• [Task details]
Rewrite the entries from the start through the line with "point(106,9)", replacing "chevron" with "caret" and leaving everything else unchanged. Leave the pictures out.
········
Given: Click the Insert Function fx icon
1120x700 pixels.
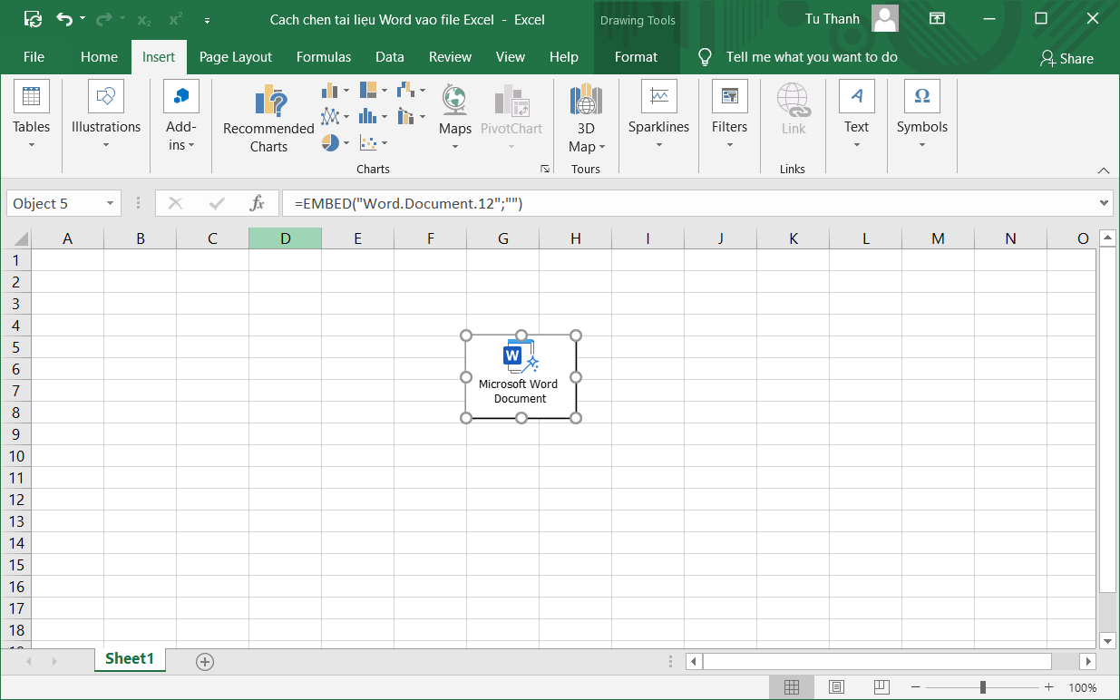Looking at the screenshot, I should [258, 204].
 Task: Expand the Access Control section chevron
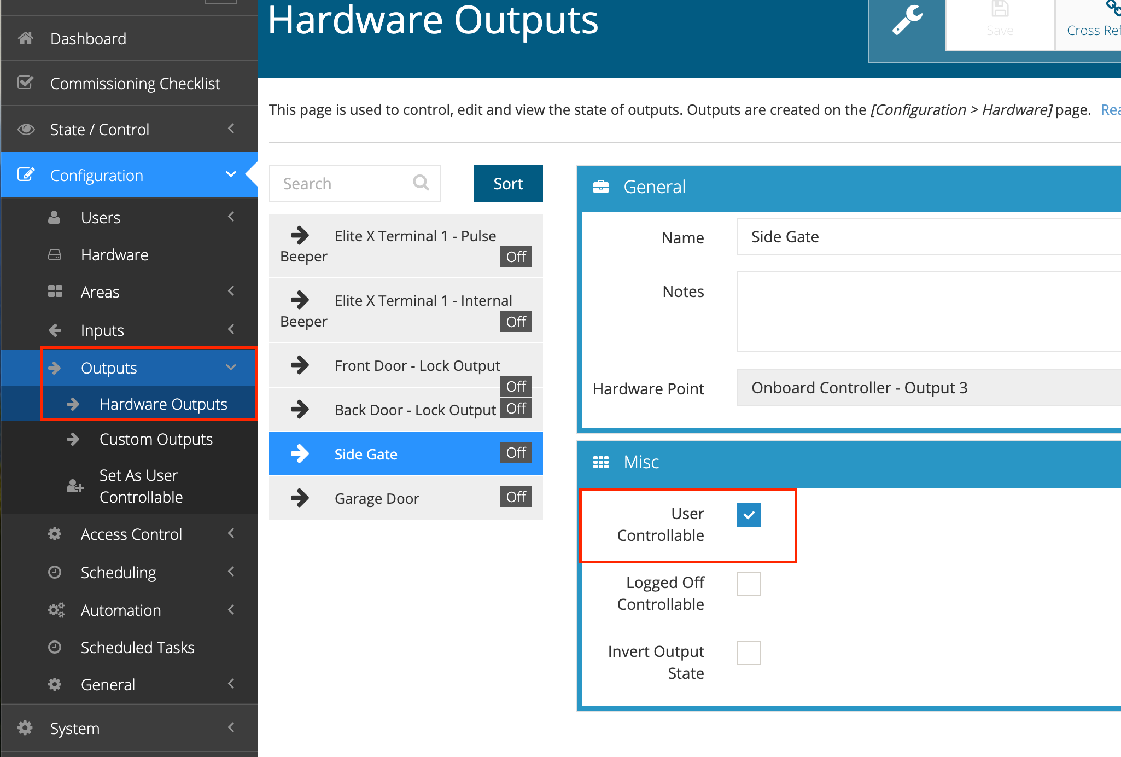click(231, 533)
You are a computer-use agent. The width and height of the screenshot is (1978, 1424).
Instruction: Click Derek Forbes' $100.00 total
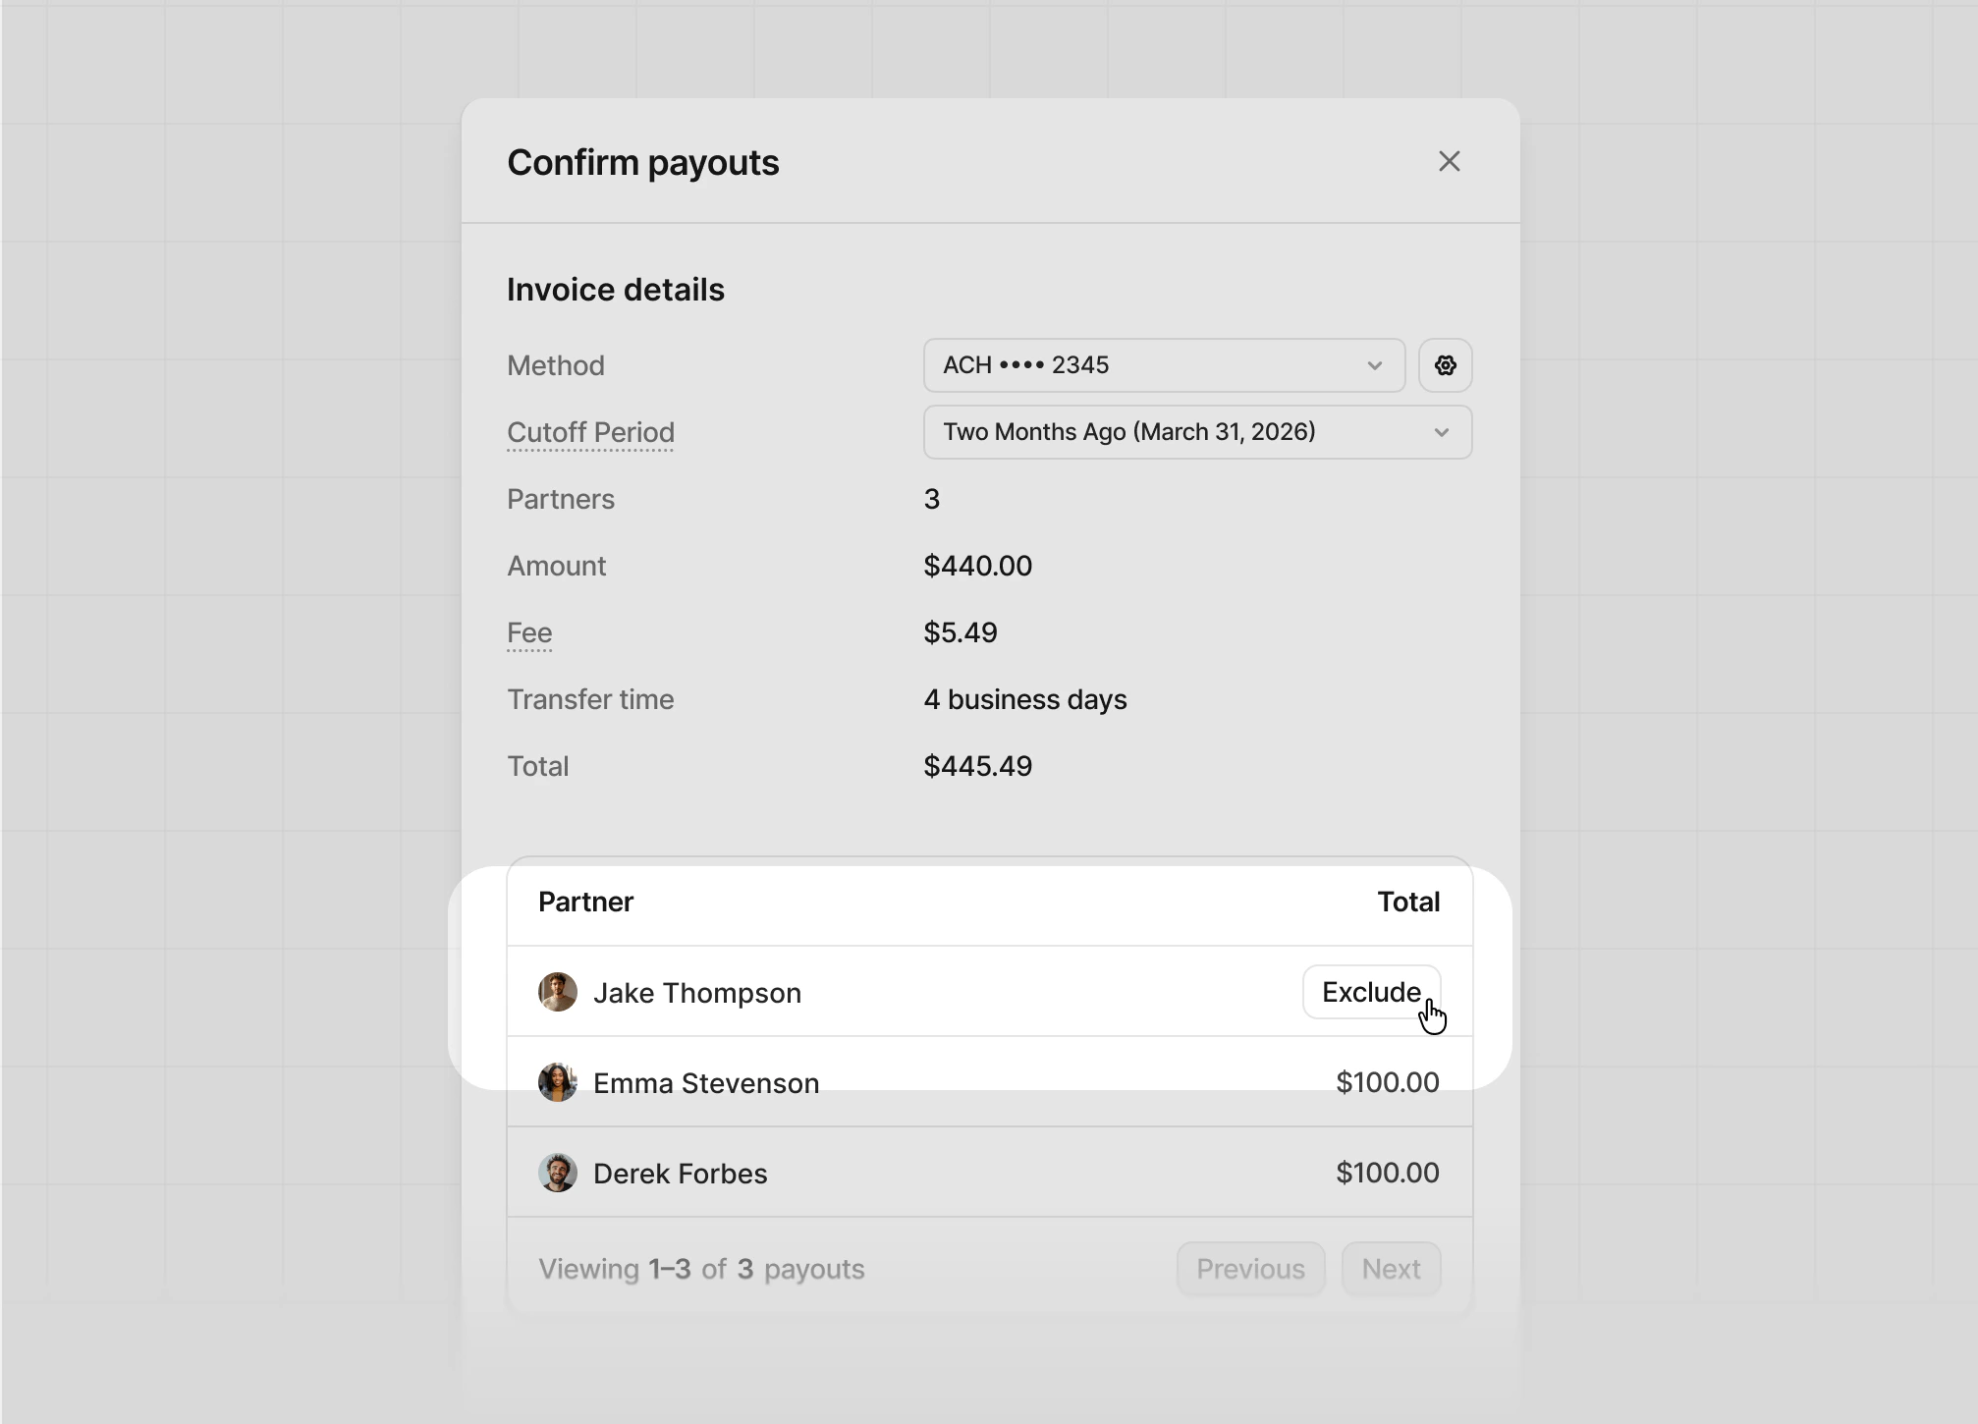[x=1387, y=1173]
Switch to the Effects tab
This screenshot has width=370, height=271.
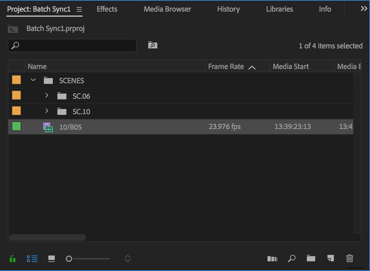point(106,9)
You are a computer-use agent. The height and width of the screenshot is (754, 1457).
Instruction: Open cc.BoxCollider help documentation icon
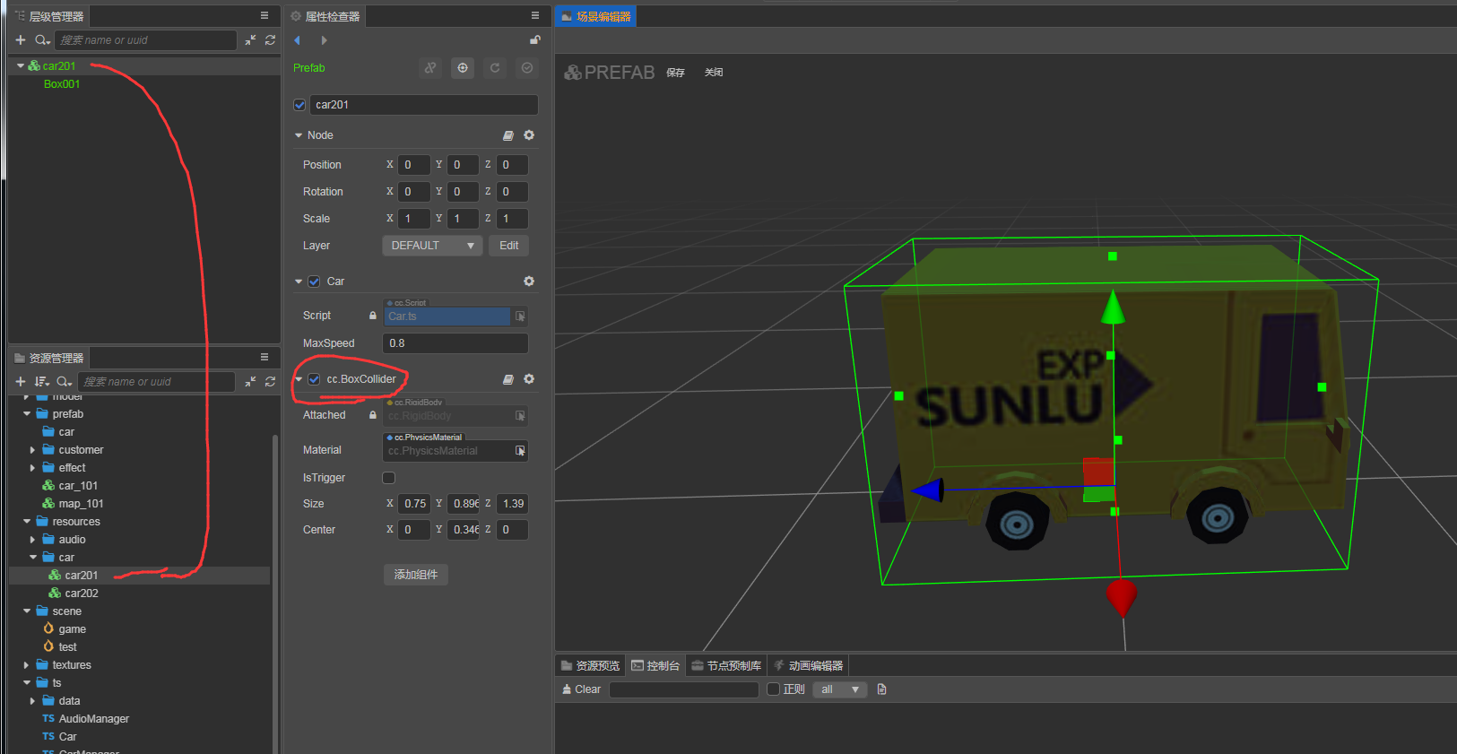pyautogui.click(x=508, y=379)
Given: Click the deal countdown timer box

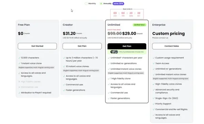Looking at the screenshot, I should coord(127,14).
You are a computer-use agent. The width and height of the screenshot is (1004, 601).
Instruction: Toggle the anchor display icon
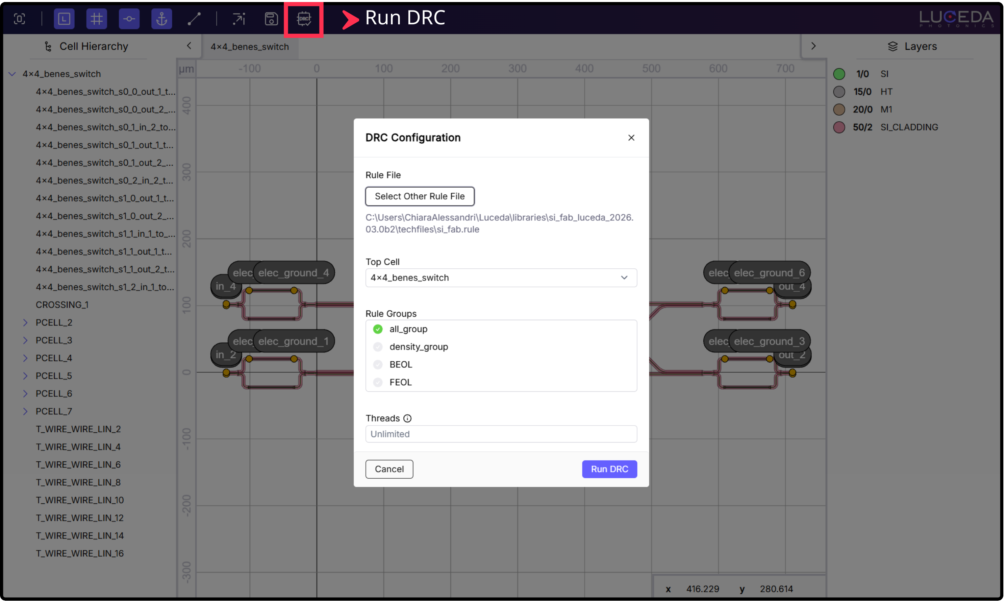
········
• [Result of the task]
Given: Click the Insert Function fx icon
1120x700 pixels.
Looking at the screenshot, I should [258, 204].
 Task: Expand the Access Control section caret
click(231, 533)
You are a computer-use agent. The width and height of the screenshot is (1978, 1424).
Instruction: Click Derek Forbes' $100.00 total
[x=1387, y=1173]
Switch to the Effects tab
This screenshot has width=370, height=271.
point(106,9)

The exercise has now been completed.